Experimental evaluation of the bidirectional filtration efficiency of respirators and face masks against airborne particles during cyclic breathing

In this work we investigate the bidirectional filtration efficiencies of respirators, such as FFP2 masks and medical masks, under cyclic breathing and different fits. We developed a test bench, which consists of a test chamber with an artificial head, and which is connected to a specially developed artificial breathing function. The exhalation filtration performance of masks can be evaluated by exhaling particle-laden air into the test chamber. Similarly, the inhalation filtration performance can be evaluated by inhalation of particle-laden air from the test chamber. We compare four different types of masks (medical mask and three types of FFP2 masks). In addition, we investigate the influence of different mask fits (e.g., nose clip fitting) on the filtration efficiency of the masks, as a perfect mask fit cannot always be guaranteed in realistic scenarios and filtration efficiency may therefore be reduced. The results show that different maximum filtration efficiencies are achieved depending on the mask type. Only one of the three FFP2 masks can achieve filtration efficiencies above 89% while one only achieves a maximum of 59%. Depending on the fit, the medical mask can achieve up to 55% for self-protection. The fit of the mask has a major influence on the filtration efficiencies.

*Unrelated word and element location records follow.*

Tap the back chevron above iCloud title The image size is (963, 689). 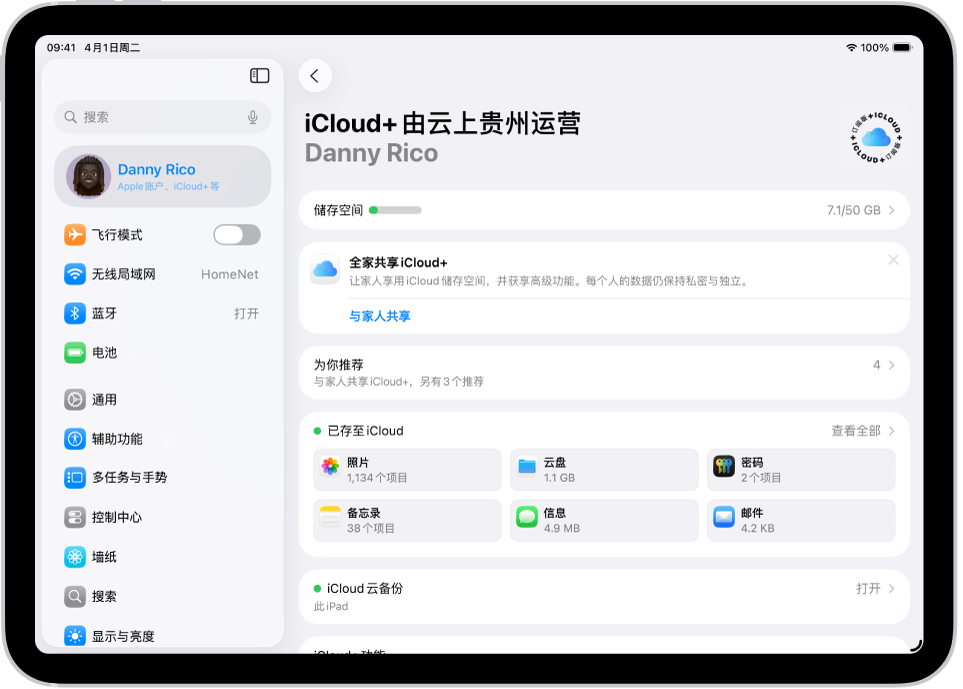(315, 76)
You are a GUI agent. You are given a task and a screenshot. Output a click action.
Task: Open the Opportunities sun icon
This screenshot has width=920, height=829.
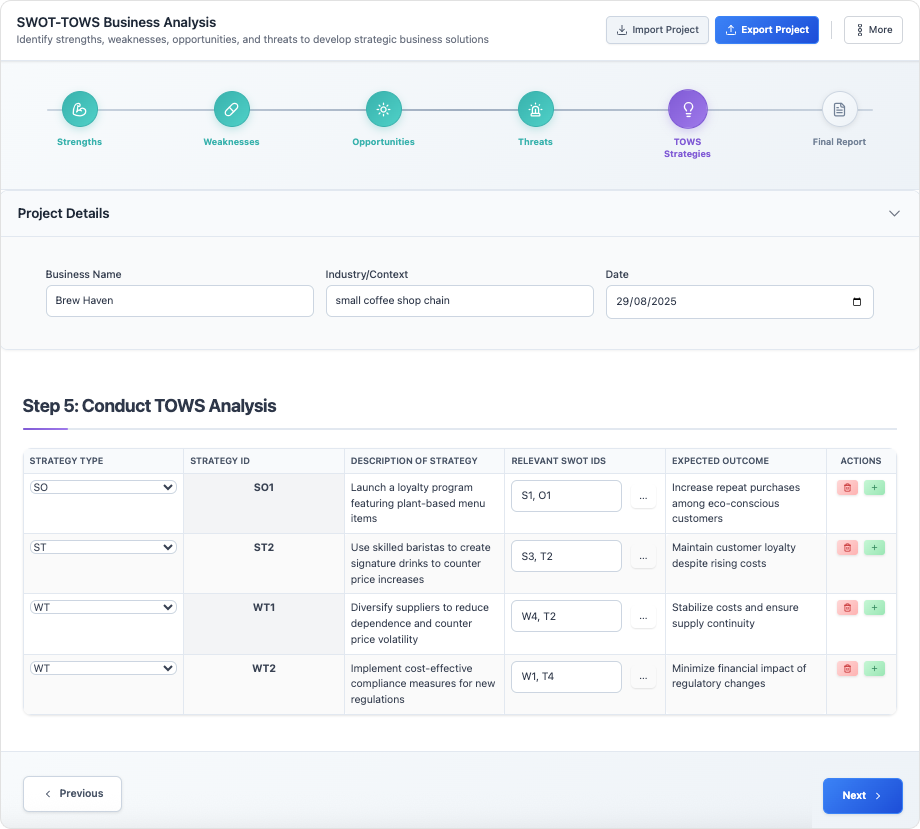click(x=383, y=109)
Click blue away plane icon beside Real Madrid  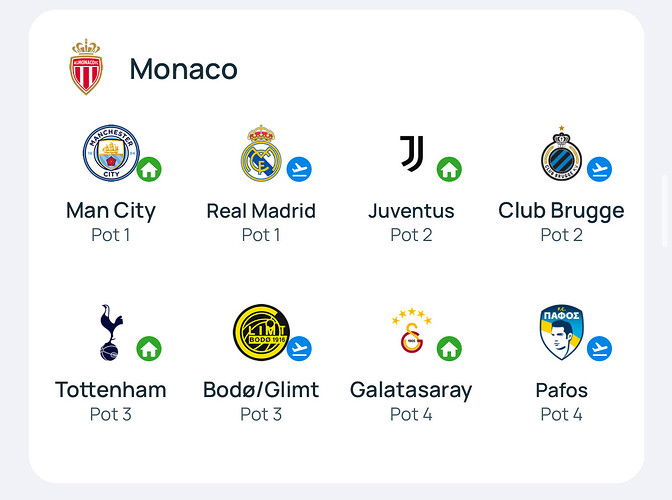(299, 169)
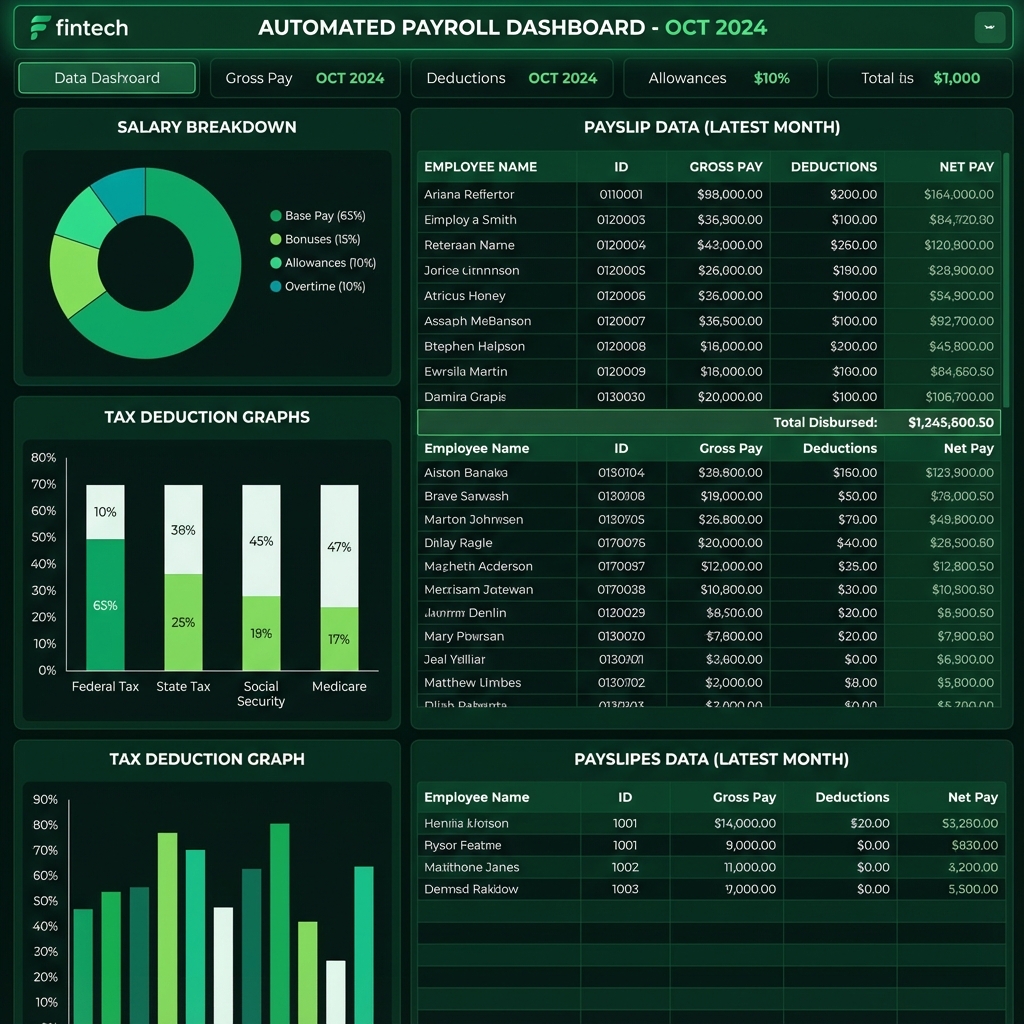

If the mask is used without putting on the nose clip, a value of only 10 to 45% can be achieved, depending on the mask type and direction of protection. With two of the FFP2 masks, simply putting on the nose clip is enough to achieve filtration efficiencies of at least 75%. It was also shown that a medical mask with the best fit protects at least as well in both directions as the three FFP2 masks with the worst fit level. In addition, the fit of the mask and the filtration efficiency correlate very well with the measured pressure difference across the mask.